Exercise description – Beginning at the line that contains "Satchels (31, 1060)", transcribe every line up to the last one in the material below. Include no other lines.

####################

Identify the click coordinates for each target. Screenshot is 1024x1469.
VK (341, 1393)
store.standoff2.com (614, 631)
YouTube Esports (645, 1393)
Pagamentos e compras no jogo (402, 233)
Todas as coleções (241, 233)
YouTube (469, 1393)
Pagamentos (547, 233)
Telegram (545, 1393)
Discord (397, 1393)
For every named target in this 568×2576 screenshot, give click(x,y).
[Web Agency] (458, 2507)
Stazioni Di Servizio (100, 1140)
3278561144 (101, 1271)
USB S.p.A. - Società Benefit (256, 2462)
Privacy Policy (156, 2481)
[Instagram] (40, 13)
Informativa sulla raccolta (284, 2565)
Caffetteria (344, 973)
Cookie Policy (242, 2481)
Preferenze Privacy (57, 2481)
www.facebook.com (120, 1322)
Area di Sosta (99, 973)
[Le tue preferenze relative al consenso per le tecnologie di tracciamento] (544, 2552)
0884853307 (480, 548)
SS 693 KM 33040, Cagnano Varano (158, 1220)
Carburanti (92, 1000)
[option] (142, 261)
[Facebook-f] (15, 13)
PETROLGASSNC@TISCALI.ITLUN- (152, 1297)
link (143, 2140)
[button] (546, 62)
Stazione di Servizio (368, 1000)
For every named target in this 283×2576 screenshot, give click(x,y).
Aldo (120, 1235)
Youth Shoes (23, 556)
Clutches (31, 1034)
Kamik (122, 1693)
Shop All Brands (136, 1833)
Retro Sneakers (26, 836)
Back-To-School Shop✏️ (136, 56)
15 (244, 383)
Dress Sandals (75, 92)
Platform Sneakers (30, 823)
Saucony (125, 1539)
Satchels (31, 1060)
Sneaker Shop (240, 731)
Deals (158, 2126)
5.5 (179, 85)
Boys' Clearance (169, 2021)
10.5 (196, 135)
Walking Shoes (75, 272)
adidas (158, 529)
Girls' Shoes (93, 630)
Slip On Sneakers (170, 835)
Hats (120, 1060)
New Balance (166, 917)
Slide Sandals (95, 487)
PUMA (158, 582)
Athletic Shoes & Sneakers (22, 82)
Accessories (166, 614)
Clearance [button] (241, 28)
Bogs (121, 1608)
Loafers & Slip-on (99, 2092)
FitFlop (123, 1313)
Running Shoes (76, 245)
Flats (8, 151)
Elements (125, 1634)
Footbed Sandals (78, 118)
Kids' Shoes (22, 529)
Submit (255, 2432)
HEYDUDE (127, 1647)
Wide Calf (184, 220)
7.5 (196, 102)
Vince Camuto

####################

Answer below –
Satchels (31, 1060)
Sneaker Shop (240, 731)
Deals (158, 2126)
5.5 (179, 85)
Boys' Clearance (169, 2021)
10.5 (196, 135)
Walking Shoes (75, 272)
adidas (158, 529)
Girls' Shoes (93, 630)
Slip On Sneakers (170, 835)
Hats (120, 1060)
New Balance (166, 917)
Slide Sandals (95, 487)
PUMA (158, 582)
Athletic Shoes & Sneakers (22, 82)
Accessories (166, 614)
Clearance [button] (241, 28)
Bogs (121, 1608)
Loafers & Slip-on (99, 2092)
FitFlop (123, 1313)
Running Shoes (76, 245)
Flats (8, 151)
Elements (125, 1634)
Footbed Sandals (78, 118)
Kids' Shoes (22, 529)
Submit (255, 2432)
HEYDUDE (127, 1647)
Wide Calf (184, 220)
7.5 (196, 102)
Vince Camuto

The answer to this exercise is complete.